Pakar hukum pidana dari Universitas Trisakti, Abdul Fickar Hadjar. Foto: MI/Rommy Pujianto
Jakarta: Pakar hukum pidana Universitas Trisakti Abdul Fickar Hadjar menilai pemerasan yang dilakukan personel merupakan penyakit kronis di tubuh Polri. Dia menduga pemerasan tidak hanya dilakukan kepada masyarakat, tetapi sesama personel Polri.
"Pemerasan itu penyakit kronis di kepolisian, karena tidak hanya terjadi eksternal, internal saja kabarnya naik pangkat dan jabatan ada tarifnya," kata Fickar kepada Media Indonesia, Senin, 27 Januari 2025.
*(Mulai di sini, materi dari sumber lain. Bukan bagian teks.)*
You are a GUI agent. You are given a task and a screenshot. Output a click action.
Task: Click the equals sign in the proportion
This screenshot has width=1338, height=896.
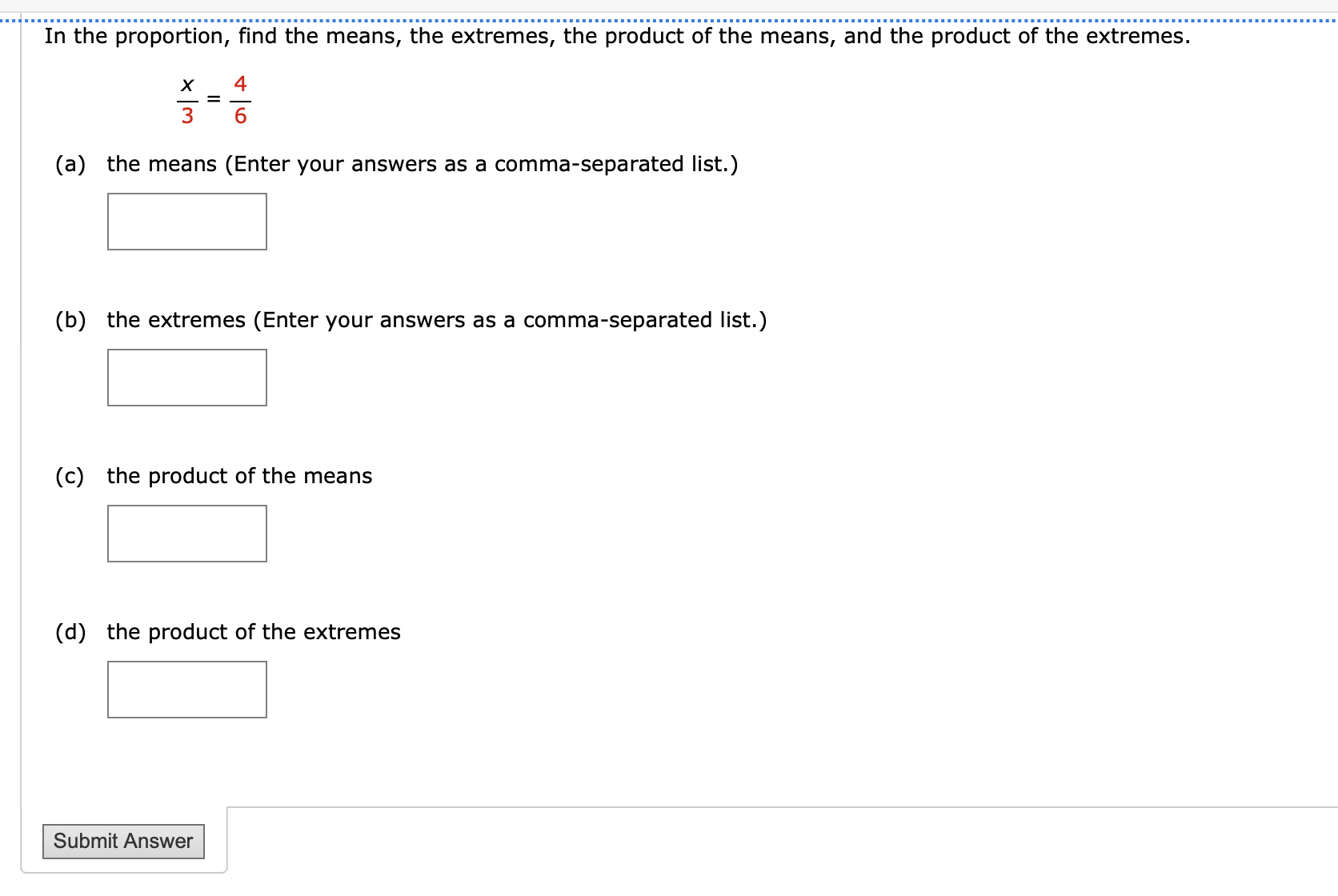click(212, 98)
Fickar mengatakan ada kekeliruan pemahaman kurikulum pendidikan dari personel yang terlibat pemerasan, yakni pemahaman jabatan di organisasi itu seluruhnya dalam kerangka pengabdian dan pelayanan kepada masyarakat. Dia mengatakan personel yang bermasalah justru mencari uang atau berbisnis ketika bertugas.
"Oknum-oknum polisi yang terjebak melakukan kejahatan itu keliru memahaminya sebagai urusan bisnis, sehingga langkahnya selalu mencari untung, padahal sudah dibayar gajinya oleh rakyat melakui pajak pada negara," kata dia.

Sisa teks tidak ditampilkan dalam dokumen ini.